_WHAT IS EXPECTED_: Reproduce the rows below word for word, starting with the line that contains "Screen dimensions: 923x1092" and continuing through the last of the rows, with both ends included. Leave the pictures out of your answer.

↓

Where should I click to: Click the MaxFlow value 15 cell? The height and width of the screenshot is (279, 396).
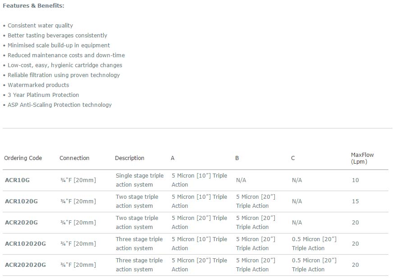click(355, 201)
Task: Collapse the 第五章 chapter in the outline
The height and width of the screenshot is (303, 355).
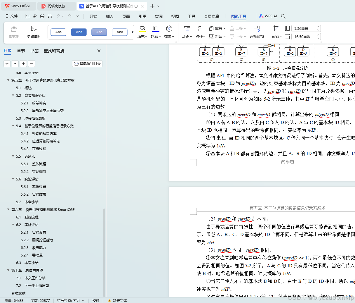Action: pos(8,80)
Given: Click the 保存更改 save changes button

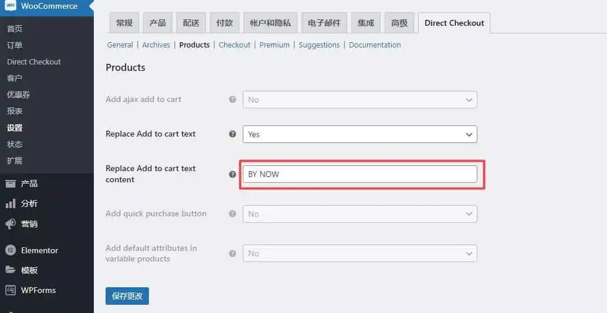Looking at the screenshot, I should [127, 296].
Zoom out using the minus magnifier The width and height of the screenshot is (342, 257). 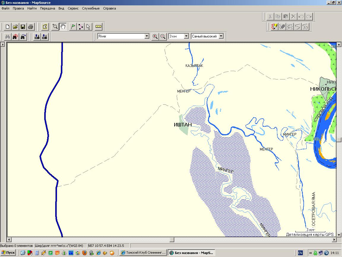[163, 36]
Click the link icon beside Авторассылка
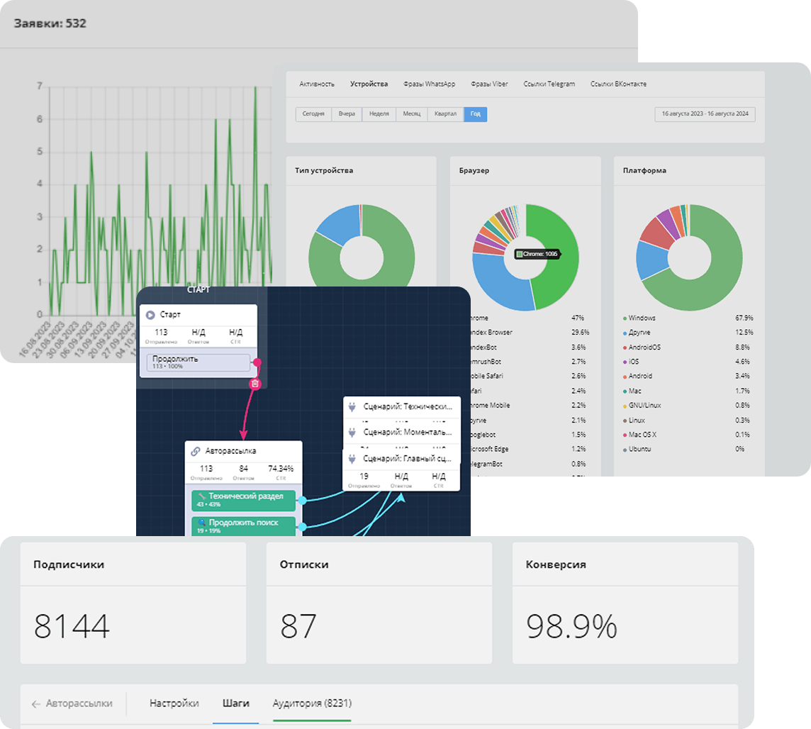This screenshot has height=729, width=811. pyautogui.click(x=196, y=451)
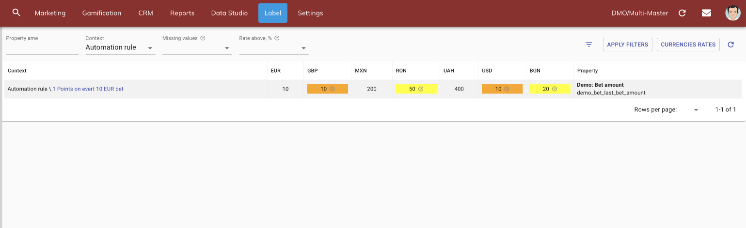
Task: Click the Property name input field
Action: [x=42, y=48]
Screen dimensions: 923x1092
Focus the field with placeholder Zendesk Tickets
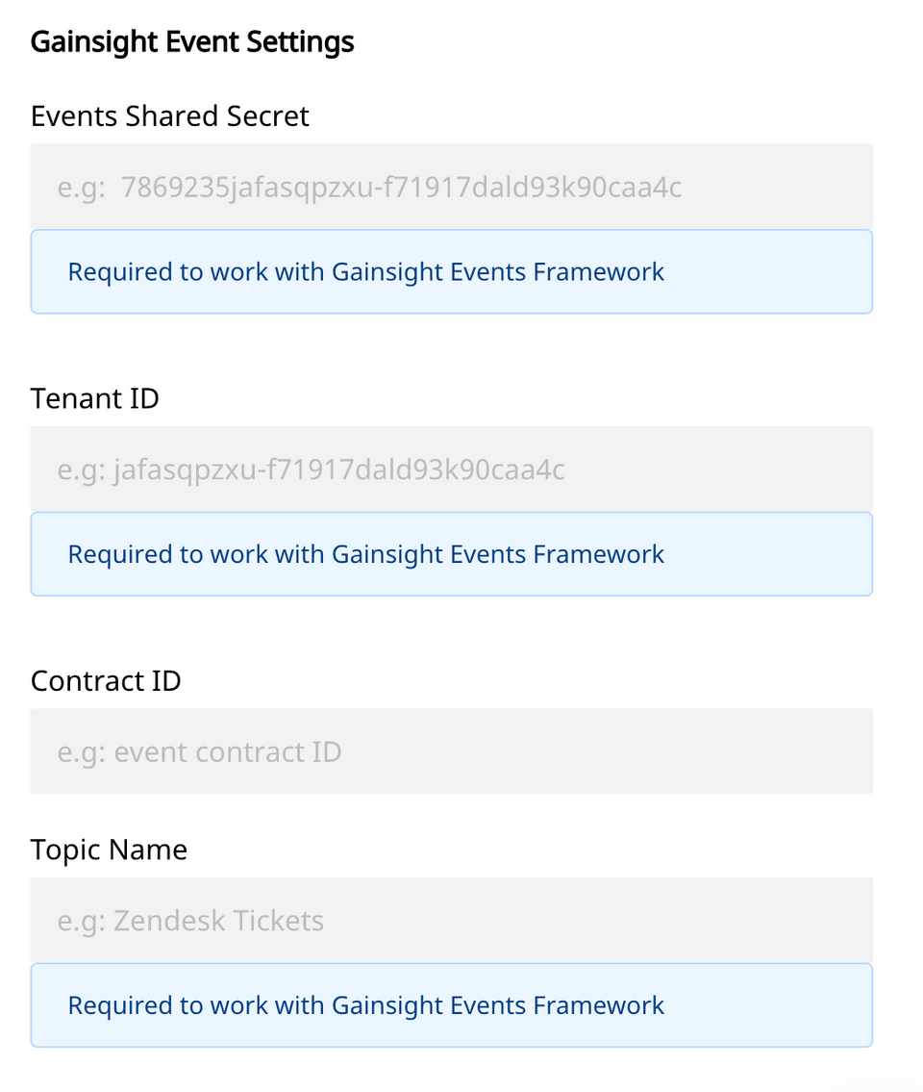coord(452,920)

↑

_WRITTEN SOLUTION_:
Screen dimensions: 923x1092
Focus the field with placeholder Zendesk Tickets
coord(452,920)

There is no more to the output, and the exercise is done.